Weight loss following dietary intervention in children with obesity and MASLD has a beneficial effect regardless of the diet used. The combination of diet and physical activity appears to be beneficial, as several studies have shown improvements in surrogate markers of MASLD, such as serum ALAT activity and liver fat fraction assessed by imaging [15].

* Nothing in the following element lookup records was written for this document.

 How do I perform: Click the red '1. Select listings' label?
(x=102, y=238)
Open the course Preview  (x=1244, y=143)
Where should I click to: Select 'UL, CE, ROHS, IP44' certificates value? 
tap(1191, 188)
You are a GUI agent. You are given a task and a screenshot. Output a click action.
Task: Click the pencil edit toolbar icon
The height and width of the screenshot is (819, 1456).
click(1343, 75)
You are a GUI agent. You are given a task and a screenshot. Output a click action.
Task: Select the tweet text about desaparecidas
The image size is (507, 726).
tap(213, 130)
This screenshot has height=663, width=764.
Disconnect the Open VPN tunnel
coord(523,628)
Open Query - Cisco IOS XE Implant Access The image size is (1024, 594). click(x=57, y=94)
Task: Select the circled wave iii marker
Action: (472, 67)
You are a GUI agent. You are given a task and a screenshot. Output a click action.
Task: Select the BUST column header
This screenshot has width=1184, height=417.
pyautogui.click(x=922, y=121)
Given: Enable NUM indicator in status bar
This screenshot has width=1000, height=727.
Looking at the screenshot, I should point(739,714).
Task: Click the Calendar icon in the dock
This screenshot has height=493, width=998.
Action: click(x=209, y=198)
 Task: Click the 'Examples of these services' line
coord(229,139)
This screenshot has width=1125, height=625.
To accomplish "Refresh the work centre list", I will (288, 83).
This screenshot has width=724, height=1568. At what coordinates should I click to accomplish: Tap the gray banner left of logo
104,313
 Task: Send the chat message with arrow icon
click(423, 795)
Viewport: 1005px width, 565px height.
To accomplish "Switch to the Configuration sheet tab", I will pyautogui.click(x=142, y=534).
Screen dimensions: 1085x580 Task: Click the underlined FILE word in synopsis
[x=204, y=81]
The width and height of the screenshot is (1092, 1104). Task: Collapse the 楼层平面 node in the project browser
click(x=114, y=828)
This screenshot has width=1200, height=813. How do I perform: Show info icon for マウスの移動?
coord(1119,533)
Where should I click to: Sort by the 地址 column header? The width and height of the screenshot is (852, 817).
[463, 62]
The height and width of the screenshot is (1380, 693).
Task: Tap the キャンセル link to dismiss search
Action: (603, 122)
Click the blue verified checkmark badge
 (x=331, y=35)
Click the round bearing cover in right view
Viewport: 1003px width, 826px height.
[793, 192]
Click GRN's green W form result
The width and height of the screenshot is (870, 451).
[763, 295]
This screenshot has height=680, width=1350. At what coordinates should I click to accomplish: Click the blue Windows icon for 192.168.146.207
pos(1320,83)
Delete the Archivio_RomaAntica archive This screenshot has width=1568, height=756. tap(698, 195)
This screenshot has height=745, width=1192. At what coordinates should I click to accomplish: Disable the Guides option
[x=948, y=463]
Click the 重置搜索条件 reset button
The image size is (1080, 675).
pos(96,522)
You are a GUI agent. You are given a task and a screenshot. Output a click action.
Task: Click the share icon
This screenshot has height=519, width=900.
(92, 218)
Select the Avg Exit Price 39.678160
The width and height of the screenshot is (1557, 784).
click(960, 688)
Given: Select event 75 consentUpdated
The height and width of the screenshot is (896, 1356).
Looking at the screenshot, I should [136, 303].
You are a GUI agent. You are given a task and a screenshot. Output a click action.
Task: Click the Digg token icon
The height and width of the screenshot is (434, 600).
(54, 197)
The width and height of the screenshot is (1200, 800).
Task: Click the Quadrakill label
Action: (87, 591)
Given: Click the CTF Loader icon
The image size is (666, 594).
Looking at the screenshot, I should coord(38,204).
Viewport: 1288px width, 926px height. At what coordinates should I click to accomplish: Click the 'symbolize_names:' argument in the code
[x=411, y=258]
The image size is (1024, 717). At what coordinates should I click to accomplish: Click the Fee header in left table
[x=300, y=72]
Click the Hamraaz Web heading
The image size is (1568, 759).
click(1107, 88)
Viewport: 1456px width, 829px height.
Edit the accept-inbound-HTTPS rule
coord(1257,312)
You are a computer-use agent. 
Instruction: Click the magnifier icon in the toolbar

Lifestyle modifications through physical activity, combating a sedentary lifestyle, including limiting screen time, and diet remain the cornerstones of treatment for MASLD in children. All patients with MASLD should perform aerobic exercise for at least 60 minutes a day, preferably resistance training three times a week and moderate-intensity aerobic training (e.g. walking, cycling), which are recommended to improve metabolic parameters and mobility. Education of children at school, including knowledge of healthy eating and physical activity, is also essential [16].
Conclusions
MASLD in children is a growing public health problem. Liver steatosis can be caused by genetic disorders, nutritional deficiencies, medications, intestinal microbiota disorders, endocrine disorders, and alcohol; therefore, it is important to rule out causes of liver steatosis other than obesity. ALT activity assessment remains the standard screening tool, and further research is needed to determine the usefulness of other biomarkers. Advanced imaging methods, such as magnetic resonance elastography (MRE), will play an increasingly important role in the non-invasive assessment of MASLD in children. Liver biopsy remains crucial in cases of suspected advanced disease to rule out other causes of liver steatosis. Lifestyle interventions, focusing on a healthy diet and regular physical activity, are the basis for treatment of MASLD. It is also suggested that clinical trials of drugs used in MASLD and MASH in adults should be conducted in children in order to apply them at a younger age.